(Material for this exercise)
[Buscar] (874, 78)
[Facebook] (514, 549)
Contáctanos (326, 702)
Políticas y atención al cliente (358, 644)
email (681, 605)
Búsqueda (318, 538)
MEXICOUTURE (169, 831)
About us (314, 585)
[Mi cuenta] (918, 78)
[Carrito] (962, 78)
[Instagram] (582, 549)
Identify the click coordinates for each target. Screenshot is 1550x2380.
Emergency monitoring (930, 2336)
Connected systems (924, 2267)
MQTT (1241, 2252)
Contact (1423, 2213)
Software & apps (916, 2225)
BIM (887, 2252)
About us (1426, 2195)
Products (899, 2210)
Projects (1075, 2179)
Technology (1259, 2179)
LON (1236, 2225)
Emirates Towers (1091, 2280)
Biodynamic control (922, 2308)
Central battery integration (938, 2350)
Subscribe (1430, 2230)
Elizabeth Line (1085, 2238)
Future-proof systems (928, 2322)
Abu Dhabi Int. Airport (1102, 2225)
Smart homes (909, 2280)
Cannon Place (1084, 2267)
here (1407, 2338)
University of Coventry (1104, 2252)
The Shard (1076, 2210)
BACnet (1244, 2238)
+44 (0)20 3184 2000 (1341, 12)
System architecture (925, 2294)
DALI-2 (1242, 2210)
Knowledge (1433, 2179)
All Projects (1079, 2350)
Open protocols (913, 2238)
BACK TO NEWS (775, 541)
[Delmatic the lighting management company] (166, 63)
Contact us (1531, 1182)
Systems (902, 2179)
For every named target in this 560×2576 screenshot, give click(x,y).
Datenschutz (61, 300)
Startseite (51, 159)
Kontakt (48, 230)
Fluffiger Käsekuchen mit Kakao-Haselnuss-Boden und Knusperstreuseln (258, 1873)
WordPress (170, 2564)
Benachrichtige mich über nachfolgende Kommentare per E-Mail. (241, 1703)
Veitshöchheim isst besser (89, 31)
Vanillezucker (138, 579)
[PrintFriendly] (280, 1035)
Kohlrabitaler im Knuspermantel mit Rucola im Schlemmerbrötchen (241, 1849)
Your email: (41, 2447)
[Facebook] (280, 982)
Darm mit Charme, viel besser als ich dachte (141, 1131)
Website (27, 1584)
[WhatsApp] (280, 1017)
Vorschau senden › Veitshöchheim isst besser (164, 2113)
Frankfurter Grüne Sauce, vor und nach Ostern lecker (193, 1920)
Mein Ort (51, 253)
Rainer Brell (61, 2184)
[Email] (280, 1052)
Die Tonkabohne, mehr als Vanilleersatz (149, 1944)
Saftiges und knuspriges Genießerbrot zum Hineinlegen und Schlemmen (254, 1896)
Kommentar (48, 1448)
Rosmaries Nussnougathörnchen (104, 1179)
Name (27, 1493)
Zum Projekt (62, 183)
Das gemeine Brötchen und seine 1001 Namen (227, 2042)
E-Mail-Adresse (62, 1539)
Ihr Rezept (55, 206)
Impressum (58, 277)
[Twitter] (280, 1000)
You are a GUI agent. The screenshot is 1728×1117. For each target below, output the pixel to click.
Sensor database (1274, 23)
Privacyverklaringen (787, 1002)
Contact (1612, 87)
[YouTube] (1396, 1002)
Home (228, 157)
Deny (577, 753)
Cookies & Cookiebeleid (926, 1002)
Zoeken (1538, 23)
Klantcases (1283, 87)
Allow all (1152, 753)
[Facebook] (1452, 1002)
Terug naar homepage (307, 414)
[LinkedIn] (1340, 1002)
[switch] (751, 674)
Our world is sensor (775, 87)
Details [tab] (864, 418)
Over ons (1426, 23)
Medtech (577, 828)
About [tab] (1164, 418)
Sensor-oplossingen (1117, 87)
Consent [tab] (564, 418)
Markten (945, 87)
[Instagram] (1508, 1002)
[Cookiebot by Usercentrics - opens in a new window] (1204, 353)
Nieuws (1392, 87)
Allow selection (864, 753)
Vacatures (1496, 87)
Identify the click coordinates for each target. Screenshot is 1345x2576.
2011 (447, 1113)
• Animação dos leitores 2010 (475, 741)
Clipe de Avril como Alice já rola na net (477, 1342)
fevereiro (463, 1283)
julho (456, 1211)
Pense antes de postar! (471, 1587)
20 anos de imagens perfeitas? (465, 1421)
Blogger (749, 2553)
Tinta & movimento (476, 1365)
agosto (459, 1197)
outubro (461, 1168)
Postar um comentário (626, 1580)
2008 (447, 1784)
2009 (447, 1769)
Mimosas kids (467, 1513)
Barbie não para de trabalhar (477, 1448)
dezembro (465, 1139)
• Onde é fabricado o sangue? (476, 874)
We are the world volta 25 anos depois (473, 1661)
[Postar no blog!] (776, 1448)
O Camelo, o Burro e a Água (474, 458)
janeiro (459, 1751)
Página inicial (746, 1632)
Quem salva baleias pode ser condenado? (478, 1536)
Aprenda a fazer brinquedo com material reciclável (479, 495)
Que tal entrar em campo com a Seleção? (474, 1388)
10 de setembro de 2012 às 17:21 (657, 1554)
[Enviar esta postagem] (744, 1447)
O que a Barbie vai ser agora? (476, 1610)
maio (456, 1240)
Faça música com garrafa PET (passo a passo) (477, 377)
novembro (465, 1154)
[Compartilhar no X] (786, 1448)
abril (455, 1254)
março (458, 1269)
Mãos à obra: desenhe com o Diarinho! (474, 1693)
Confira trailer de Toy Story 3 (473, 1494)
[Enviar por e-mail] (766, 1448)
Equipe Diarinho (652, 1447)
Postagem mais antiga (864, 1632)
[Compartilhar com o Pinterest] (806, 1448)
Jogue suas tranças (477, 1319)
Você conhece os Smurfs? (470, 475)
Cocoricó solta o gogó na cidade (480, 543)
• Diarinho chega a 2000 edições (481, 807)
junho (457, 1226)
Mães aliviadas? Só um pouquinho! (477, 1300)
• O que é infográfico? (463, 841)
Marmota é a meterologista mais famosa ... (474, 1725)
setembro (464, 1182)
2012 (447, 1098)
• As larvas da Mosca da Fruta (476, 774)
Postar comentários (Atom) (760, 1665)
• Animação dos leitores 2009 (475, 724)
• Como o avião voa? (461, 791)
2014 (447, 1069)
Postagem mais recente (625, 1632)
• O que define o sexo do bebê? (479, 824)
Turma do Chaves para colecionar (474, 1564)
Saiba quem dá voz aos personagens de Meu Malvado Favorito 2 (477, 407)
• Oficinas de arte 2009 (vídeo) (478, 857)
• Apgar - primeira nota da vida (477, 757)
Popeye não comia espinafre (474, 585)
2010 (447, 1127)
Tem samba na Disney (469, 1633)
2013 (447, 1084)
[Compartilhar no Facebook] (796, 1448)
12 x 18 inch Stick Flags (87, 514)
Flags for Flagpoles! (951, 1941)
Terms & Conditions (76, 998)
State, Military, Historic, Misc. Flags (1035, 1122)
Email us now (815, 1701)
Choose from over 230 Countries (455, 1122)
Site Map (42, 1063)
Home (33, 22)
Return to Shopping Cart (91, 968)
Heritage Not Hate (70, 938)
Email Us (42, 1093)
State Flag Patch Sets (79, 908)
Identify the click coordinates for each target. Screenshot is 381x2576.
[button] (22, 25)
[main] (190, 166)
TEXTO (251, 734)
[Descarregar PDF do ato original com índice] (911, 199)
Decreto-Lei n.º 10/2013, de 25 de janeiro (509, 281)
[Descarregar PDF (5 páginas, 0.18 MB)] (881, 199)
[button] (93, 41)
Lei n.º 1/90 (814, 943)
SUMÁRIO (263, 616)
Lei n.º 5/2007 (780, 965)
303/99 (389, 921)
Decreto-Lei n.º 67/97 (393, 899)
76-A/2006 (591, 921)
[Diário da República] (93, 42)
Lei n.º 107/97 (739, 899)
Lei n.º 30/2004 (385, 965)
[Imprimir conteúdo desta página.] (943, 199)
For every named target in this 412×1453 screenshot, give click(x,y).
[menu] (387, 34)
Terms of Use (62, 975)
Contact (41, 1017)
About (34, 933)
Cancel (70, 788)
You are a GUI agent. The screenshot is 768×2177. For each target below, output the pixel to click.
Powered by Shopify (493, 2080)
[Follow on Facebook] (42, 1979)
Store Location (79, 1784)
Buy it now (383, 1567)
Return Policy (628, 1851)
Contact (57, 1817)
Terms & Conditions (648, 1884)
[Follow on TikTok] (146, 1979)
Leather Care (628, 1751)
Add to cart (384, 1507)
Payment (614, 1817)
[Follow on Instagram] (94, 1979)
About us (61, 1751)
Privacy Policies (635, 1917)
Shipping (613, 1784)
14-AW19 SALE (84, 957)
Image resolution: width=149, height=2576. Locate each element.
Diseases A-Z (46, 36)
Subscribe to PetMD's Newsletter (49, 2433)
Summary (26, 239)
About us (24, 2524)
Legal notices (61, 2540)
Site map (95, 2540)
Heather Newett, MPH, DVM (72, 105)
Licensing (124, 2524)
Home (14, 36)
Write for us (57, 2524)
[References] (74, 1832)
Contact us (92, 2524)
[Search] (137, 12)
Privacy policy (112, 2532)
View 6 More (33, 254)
(End Material for this exercise)
• **Problem details**
The lines to copy run from the start of the records above through the line holding "Elizabeth Line (1085, 2238)"; give them exactly, both ends included, and nothing else.

• **Written response**
[Buscar] (874, 78)
[Facebook] (514, 549)
Contáctanos (326, 702)
Políticas y atención al cliente (358, 644)
email (681, 605)
Búsqueda (318, 538)
MEXICOUTURE (169, 831)
About us (314, 585)
[Mi cuenta] (918, 78)
[Carrito] (962, 78)
[Instagram] (582, 549)
Identify the click coordinates for each target. Screenshot is 1550x2380.
Emergency monitoring (930, 2336)
Connected systems (924, 2267)
MQTT (1241, 2252)
Contact (1423, 2213)
Software & apps (916, 2225)
BIM (887, 2252)
About us (1426, 2195)
Products (899, 2210)
Projects (1075, 2179)
Technology (1259, 2179)
LON (1236, 2225)
Emirates Towers (1091, 2280)
Biodynamic control (922, 2308)
Central battery integration (938, 2350)
Subscribe (1430, 2230)
Elizabeth Line (1085, 2238)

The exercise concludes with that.